#### TASK DETAILS:
Only the records, repeated exactly, should make up the response.

Data entries:
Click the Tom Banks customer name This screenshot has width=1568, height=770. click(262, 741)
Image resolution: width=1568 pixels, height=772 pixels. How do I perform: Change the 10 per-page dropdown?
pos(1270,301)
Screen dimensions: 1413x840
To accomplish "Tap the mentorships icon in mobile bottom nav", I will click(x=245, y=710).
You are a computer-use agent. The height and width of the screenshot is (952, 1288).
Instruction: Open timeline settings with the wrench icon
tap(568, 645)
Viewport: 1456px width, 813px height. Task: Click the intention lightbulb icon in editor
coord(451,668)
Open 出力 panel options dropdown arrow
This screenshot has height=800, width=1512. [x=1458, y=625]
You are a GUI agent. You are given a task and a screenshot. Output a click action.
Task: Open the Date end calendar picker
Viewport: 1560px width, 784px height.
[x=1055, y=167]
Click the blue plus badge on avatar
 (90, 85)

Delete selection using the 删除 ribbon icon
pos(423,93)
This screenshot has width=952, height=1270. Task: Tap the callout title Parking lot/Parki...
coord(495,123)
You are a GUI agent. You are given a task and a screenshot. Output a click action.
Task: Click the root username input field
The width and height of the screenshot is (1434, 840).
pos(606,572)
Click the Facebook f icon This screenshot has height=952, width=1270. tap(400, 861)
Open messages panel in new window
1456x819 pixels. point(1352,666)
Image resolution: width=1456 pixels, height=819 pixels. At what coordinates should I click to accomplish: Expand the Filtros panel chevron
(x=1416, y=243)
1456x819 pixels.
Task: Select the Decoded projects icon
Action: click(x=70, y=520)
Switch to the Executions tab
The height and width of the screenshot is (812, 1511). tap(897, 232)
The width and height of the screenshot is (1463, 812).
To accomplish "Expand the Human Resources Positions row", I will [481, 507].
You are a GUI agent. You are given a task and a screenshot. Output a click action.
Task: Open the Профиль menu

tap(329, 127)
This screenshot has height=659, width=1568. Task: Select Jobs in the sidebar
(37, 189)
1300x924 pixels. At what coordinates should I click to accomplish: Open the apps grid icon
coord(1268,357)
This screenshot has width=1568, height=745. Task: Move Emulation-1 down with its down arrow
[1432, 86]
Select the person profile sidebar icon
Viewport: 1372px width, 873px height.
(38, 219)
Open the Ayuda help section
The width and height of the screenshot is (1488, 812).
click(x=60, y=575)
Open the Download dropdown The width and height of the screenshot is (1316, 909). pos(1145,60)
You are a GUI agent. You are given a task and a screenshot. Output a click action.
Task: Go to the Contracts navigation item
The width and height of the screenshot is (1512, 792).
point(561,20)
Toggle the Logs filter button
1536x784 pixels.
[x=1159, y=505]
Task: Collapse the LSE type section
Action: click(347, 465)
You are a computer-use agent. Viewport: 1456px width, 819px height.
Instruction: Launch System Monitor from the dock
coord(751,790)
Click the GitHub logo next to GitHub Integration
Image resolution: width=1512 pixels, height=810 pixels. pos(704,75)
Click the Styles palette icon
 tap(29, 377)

#### EXERCISE OUTPUT:
Click the Tom Banks customer name This screenshot has width=1568, height=770. click(262, 741)
Image resolution: width=1568 pixels, height=772 pixels. How do I perform: Change the 10 per-page dropdown?
pos(1270,301)
Screen dimensions: 1413x840
To accomplish "Tap the mentorships icon in mobile bottom nav", I will click(x=245, y=710).
You are a computer-use agent. The height and width of the screenshot is (952, 1288).
Instruction: Open timeline settings with the wrench icon
tap(568, 645)
Viewport: 1456px width, 813px height. Task: Click the intention lightbulb icon in editor
coord(451,668)
Open 出力 panel options dropdown arrow
This screenshot has height=800, width=1512. [x=1458, y=625]
You are a GUI agent. You are given a task and a screenshot. Output a click action.
Task: Open the Date end calendar picker
Viewport: 1560px width, 784px height.
[x=1055, y=167]
Click the blue plus badge on avatar
 (90, 85)

Delete selection using the 删除 ribbon icon
pos(423,93)
This screenshot has width=952, height=1270. Task: Tap the callout title Parking lot/Parki...
coord(495,123)
You are a GUI agent. You are given a task and a screenshot. Output a click action.
Task: Click the root username input field
The width and height of the screenshot is (1434, 840).
pos(606,572)
Click the Facebook f icon This screenshot has height=952, width=1270. tap(400, 861)
Open messages panel in new window
1456x819 pixels. point(1352,666)
Image resolution: width=1456 pixels, height=819 pixels. At what coordinates should I click to accomplish: Expand the Filtros panel chevron
(x=1416, y=243)
1456x819 pixels.
Task: Select the Decoded projects icon
Action: click(x=70, y=520)
Switch to the Executions tab
The height and width of the screenshot is (812, 1511). tap(897, 232)
The width and height of the screenshot is (1463, 812).
To accomplish "Expand the Human Resources Positions row", I will [481, 507].
You are a GUI agent. You are given a task and a screenshot. Output a click action.
Task: Open the Профиль menu

tap(329, 127)
This screenshot has height=659, width=1568. Task: Select Jobs in the sidebar
(37, 189)
1300x924 pixels. At what coordinates should I click to accomplish: Open the apps grid icon
coord(1268,357)
This screenshot has width=1568, height=745. Task: Move Emulation-1 down with its down arrow
[1432, 86]
Select the person profile sidebar icon
Viewport: 1372px width, 873px height.
(38, 219)
Open the Ayuda help section
The width and height of the screenshot is (1488, 812).
click(x=60, y=575)
Open the Download dropdown The width and height of the screenshot is (1316, 909). pos(1145,60)
You are a GUI agent. You are given a task and a screenshot. Output a click action.
Task: Go to the Contracts navigation item
The width and height of the screenshot is (1512, 792).
point(561,20)
Toggle the Logs filter button
1536x784 pixels.
[x=1159, y=505]
Task: Collapse the LSE type section
Action: click(347, 465)
You are a computer-use agent. Viewport: 1456px width, 819px height.
Instruction: Launch System Monitor from the dock
coord(751,790)
Click the GitHub logo next to GitHub Integration
Image resolution: width=1512 pixels, height=810 pixels. pos(704,75)
Click the Styles palette icon
 tap(29, 377)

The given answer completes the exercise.